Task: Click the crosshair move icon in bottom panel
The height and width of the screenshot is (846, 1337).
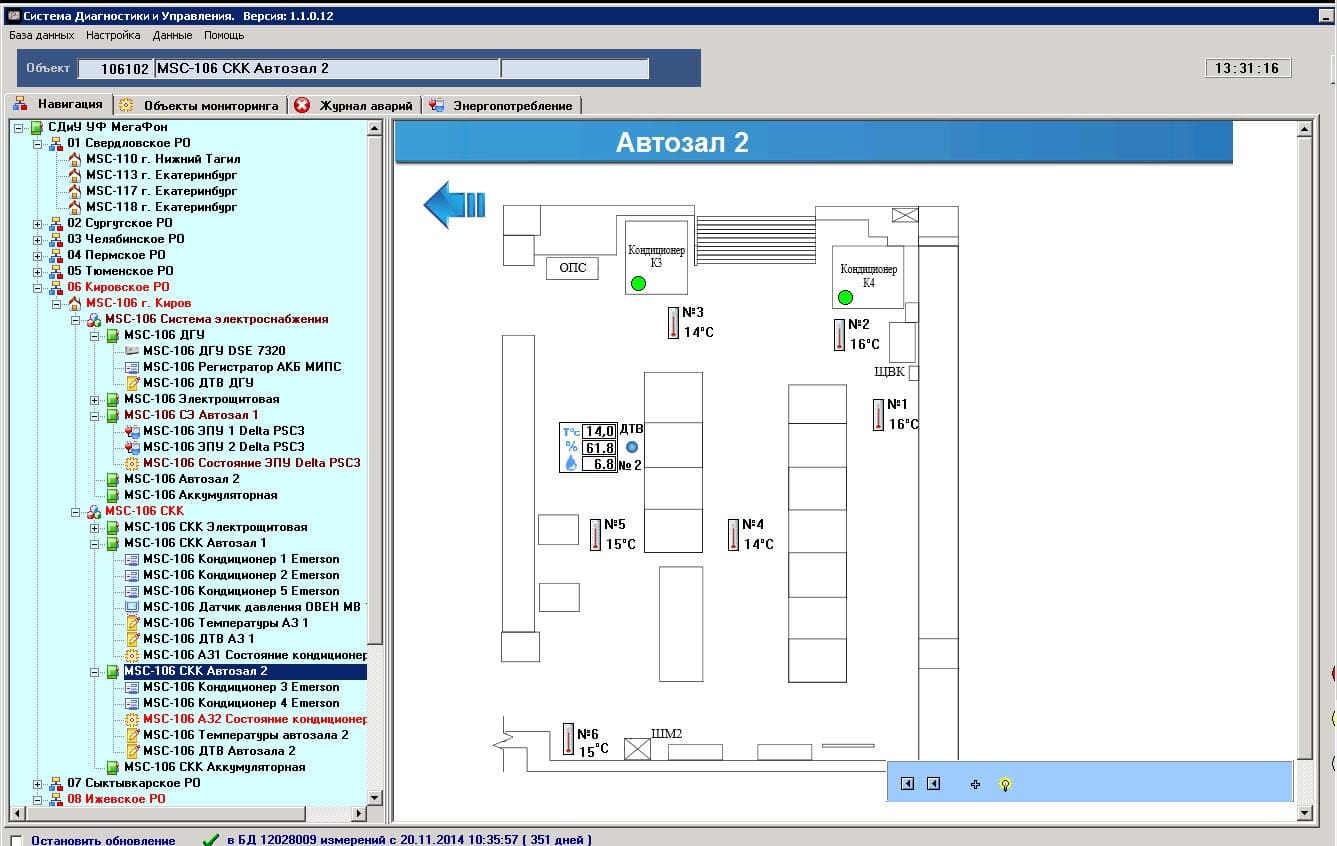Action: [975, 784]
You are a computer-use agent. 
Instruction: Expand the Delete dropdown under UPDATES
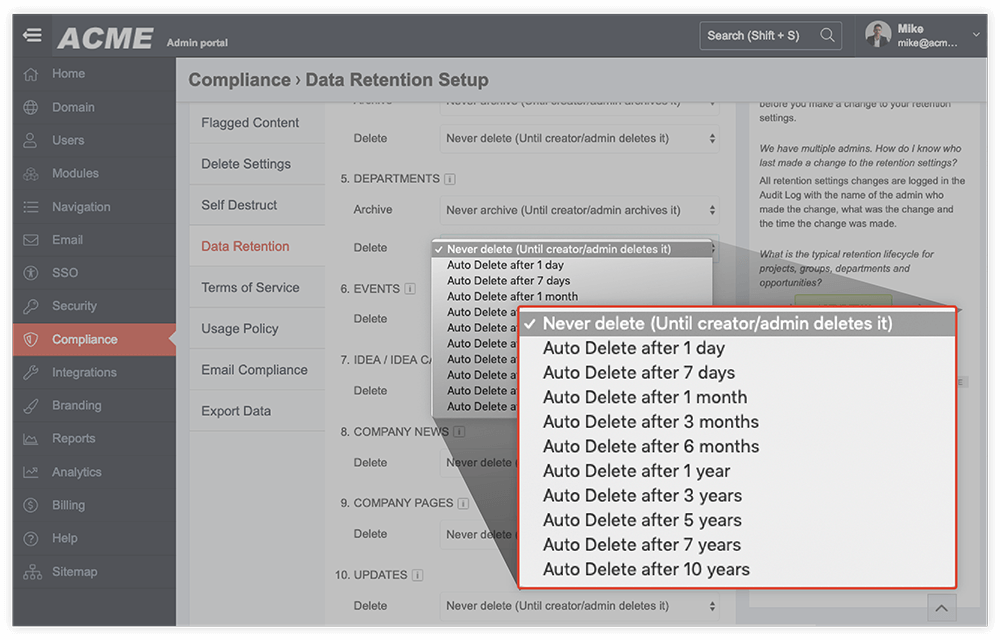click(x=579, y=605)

----------------

- **TASK REQUIREMENTS**:
Could you update the material so that "dropdown" becomes "drop-down menu", keep everything else the same, and leave out the pictures?

- **CORRECT RESPONSE**:
Task: Click the crosshair move icon in bottom panel
The height and width of the screenshot is (846, 1337).
Action: [975, 784]
You are a computer-use agent. 
Instruction: Expand the Delete drop-down menu under UPDATES
click(x=579, y=605)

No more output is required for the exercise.